If poverty had a face, in Brazil it would be the face of a child. According to UNICEF, in 2004 more than 50 million Brazilians were living in poverty — without access to basic needs such as potable water, health care, good nutrition, education — and facing high rates of unemployment and violence.

Nearly 30 million of that number were children and adolescents.

In that same year, 800,000 children from 7 to 14 years old living in these conditions were not attending school, most of them from illiterate families who have no way to help their children in their education. Without encouragement, it is easy for them to just abandon school and start working in order to help their families.

It is an endless cycle as these same children one day will grow up and have their own children.

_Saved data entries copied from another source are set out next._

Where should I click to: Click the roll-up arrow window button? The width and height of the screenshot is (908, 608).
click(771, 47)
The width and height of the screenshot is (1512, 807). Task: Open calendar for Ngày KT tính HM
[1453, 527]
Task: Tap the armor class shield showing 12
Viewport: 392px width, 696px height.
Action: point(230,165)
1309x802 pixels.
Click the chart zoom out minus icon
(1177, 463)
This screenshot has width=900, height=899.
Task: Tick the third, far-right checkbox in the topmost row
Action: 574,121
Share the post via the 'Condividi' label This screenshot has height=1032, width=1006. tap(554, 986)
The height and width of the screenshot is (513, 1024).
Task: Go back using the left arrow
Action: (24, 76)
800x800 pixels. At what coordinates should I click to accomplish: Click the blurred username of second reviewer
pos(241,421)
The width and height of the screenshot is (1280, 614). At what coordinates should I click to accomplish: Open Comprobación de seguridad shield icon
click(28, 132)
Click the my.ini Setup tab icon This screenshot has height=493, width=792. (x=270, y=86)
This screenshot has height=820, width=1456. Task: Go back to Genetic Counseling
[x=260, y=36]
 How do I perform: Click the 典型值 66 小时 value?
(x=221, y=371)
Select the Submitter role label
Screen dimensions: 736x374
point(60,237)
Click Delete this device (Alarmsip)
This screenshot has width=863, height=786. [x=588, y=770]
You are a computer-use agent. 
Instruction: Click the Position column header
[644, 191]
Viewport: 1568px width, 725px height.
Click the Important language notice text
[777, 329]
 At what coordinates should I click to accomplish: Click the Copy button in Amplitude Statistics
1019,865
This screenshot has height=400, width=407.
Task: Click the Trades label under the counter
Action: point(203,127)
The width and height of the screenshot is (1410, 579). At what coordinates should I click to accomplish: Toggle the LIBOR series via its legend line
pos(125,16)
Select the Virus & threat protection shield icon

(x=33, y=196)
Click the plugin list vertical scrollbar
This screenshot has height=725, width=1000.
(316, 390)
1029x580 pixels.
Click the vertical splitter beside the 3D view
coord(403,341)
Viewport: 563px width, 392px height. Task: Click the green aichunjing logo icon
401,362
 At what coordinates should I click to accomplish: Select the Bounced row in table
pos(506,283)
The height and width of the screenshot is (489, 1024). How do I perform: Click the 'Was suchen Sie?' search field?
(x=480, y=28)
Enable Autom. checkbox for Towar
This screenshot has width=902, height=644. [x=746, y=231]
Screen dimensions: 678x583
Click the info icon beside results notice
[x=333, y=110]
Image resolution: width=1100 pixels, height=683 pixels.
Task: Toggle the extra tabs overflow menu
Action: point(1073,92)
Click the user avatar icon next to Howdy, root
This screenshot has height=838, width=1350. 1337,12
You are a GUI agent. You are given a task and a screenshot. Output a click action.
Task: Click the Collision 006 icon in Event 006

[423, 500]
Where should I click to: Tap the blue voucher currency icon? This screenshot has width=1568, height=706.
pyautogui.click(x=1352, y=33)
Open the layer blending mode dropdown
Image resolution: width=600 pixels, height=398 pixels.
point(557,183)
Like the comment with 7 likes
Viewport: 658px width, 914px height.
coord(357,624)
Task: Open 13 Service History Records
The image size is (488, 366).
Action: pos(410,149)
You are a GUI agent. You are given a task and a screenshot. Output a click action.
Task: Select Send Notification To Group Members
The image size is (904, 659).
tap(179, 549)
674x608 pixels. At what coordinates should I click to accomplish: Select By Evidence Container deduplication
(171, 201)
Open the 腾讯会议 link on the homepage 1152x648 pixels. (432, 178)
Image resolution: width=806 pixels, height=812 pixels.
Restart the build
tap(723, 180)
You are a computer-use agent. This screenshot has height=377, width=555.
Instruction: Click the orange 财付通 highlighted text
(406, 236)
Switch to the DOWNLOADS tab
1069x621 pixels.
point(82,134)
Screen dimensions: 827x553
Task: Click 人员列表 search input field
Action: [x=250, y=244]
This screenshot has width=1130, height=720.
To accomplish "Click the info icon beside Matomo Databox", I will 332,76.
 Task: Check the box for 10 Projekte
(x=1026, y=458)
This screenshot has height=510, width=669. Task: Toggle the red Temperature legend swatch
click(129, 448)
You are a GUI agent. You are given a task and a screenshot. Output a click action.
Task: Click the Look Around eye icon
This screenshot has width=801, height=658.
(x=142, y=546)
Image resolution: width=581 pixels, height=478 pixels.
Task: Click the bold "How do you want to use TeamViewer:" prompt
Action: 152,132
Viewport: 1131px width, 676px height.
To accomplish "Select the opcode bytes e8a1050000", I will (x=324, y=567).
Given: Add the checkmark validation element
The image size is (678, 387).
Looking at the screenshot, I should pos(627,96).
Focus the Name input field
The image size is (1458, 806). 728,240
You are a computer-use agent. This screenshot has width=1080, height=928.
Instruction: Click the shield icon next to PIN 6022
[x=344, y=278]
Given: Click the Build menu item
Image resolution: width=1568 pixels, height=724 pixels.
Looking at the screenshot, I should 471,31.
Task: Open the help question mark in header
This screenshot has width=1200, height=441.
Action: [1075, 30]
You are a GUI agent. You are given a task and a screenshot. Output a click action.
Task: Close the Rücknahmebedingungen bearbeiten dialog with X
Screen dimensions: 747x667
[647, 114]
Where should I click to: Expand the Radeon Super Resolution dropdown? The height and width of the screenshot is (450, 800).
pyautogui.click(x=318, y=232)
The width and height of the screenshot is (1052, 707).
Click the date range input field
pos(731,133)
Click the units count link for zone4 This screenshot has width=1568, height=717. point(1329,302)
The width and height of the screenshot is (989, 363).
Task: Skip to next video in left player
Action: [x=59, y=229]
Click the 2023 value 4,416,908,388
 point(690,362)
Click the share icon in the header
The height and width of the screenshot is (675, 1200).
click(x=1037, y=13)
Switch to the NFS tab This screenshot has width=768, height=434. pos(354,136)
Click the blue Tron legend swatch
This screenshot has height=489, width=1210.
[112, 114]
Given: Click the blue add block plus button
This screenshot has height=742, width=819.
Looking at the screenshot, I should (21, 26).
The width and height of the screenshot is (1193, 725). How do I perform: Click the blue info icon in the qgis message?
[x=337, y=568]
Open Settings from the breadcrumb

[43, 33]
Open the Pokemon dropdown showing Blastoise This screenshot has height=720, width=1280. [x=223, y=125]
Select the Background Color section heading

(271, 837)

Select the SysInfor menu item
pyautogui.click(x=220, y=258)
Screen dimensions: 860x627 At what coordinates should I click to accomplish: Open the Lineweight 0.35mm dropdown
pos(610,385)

But there is hope, and your sponsored child knows exactly where to find it. Your sponsored child goes to her or his room, gets an old box full of photos and letters from under the bed, and as this child starts reading a new breath of life fills the heart.

“The letters from the sponsors are very important on children’s social and cognitive development,” says Maura, director of Lar Batista de Crianças child development center.

“Through the letters they have access to another culture and language, learn how to communicate well by speaking or writing, and moreover, they learn about affection and respect. To love and be loved.”

For that reason the correspondence monitor at the child development center also talks with the children about geography and history from their sponsor’s countries.

Luiz is 12 years old and loves getting letters from his sponsors, a couple from Australia.

“I feel that I am a very important person when I say at school that I have friends from another country and we send letters to each other. I also like to know that I pray for them, they for me and God listens to us.”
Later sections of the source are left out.